The Sentencing Project found that from 1999-2010, CoreCivic spent on average $1.4 million per year on lobbying at the federal level, and employed over 70 lobbyists at the state level. In addition, the largest private prison companies are members of the American Legislative Exchange Council (ALEC) – a public policy organization that has developed model bills for state legislators to use when proposing “tough on crime” initiatives.
This means that private prison companies, which benefit from having more prisoners, inevitably influence legislation for longer sentences, like the 1994 “three-strikes law” which imposed a mandatory life sentence on anyone convicted of more than two serious crimes. Not surprisingly, between 1992 and 2003, the number of people serving life sentences increased by more than 80 percent.
Private prisons are certainly direct beneficiaries of more prisoners and longer sentences. But are they good for our society?
The entire argument for private prisons rests on cost-savings. Private prison companies claim they can do the work of the government for less money. But do they?
The truth is, probably not.
There is no evidence that they actually save taxpayers any money. In fact, the U.S. Bureau of Justice Statistics reported in 2016 that the cost-savings promised by private prisons have simply not materialized. Some research even indicates that private prisons often refuse to accept inmates that cost a lot to house (i.e. the violent offenders), making the statistics they report highly misleading.
More worrisome, we have seen private prisons hit by scandal after scandal. For example, in 2016 the Walnut Grove correctional facility (run by the aforementioned MTC) was shut down after a federal judge disclosed that it “paints a picture of such horror as should be unrealized anywhere in the civilized world,” including rape of younger inmates by older prisoners and guards denying medical care to and having sexual relationships with prisoners.
A 2016 report by the U.S. Department of Justice (DOJ) said that privately operated federal facilities are less secure, less safe, and drastically more punitive than publicly operated federal prisons. Inmate on inmate assaults were almost 30 percent higher in private prisons, and new inmates were often automatically placed in solitary confinement due to overcrowding.
In 2016, following this report, the Justice Department announced that it intended to end its contracts with private prison operators as it deemed the facilities to be both less safe and less effective.

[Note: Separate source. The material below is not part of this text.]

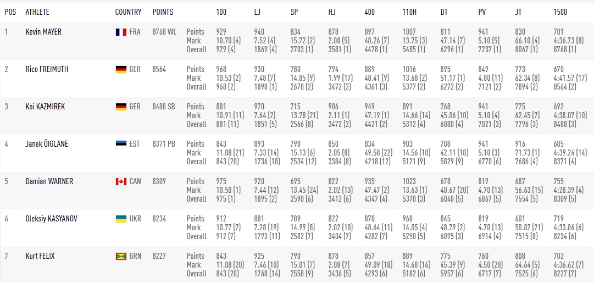Click the Estonian flag beside Janek Õiglane
Viewport: 594px width, 283px height.
(x=121, y=144)
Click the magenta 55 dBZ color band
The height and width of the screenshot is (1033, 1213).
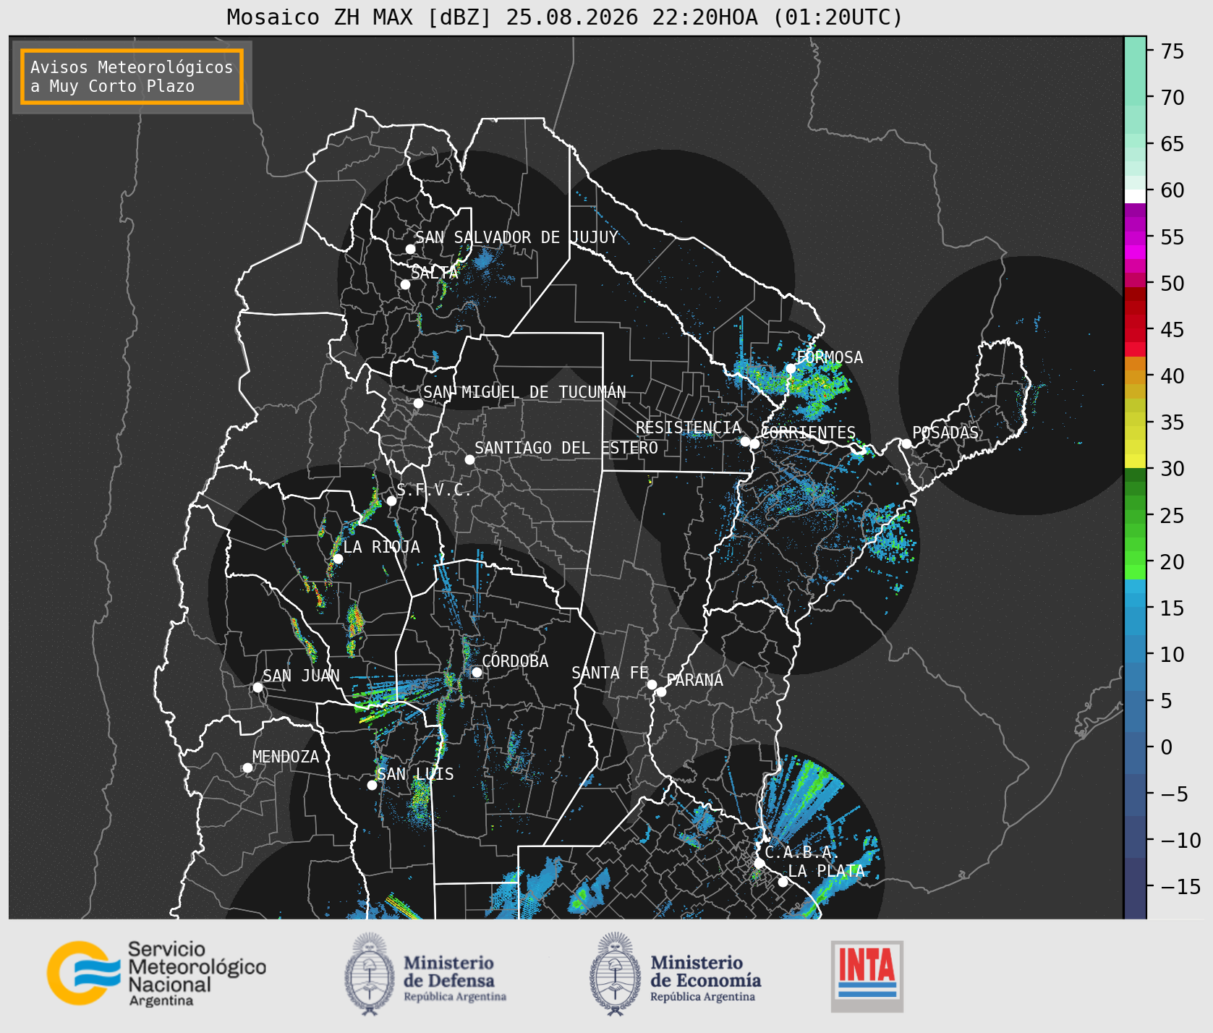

Later in 2016, when President Trump was elected, the stock prices of private prison companies CoreCivic and GEO soared. A year later, in 2017, the DOJ under Attorney General Jeff Sessions overturned the decision not to use private prisons. And in 2018, private prison companies donated $1.6 million in federally disclosed contributions to the midterm elections.
This private prison cycle of lobbying, donating money to campaigns, and getting more prisoners with longer sentences in order to squeeze out as many taxpayer dollars as possible, is a perversion of our judicial system. And it doesn’t even take into account the cheap labor many of these American companies receive from prisoners for as little as 17 cents per hour.
The economics are on the side of keeping as many people as possible in prison, for as long as possible. Is this what America wants?
With the Senate's passage of the First Step Act this week, which reforms the way incarcerated prisoners are rehabilitated, let’s hope that America’s use of private prisons is next on our criminal justice reform agenda. After all, the question isn’t should we have private prisons, but why do we still have them?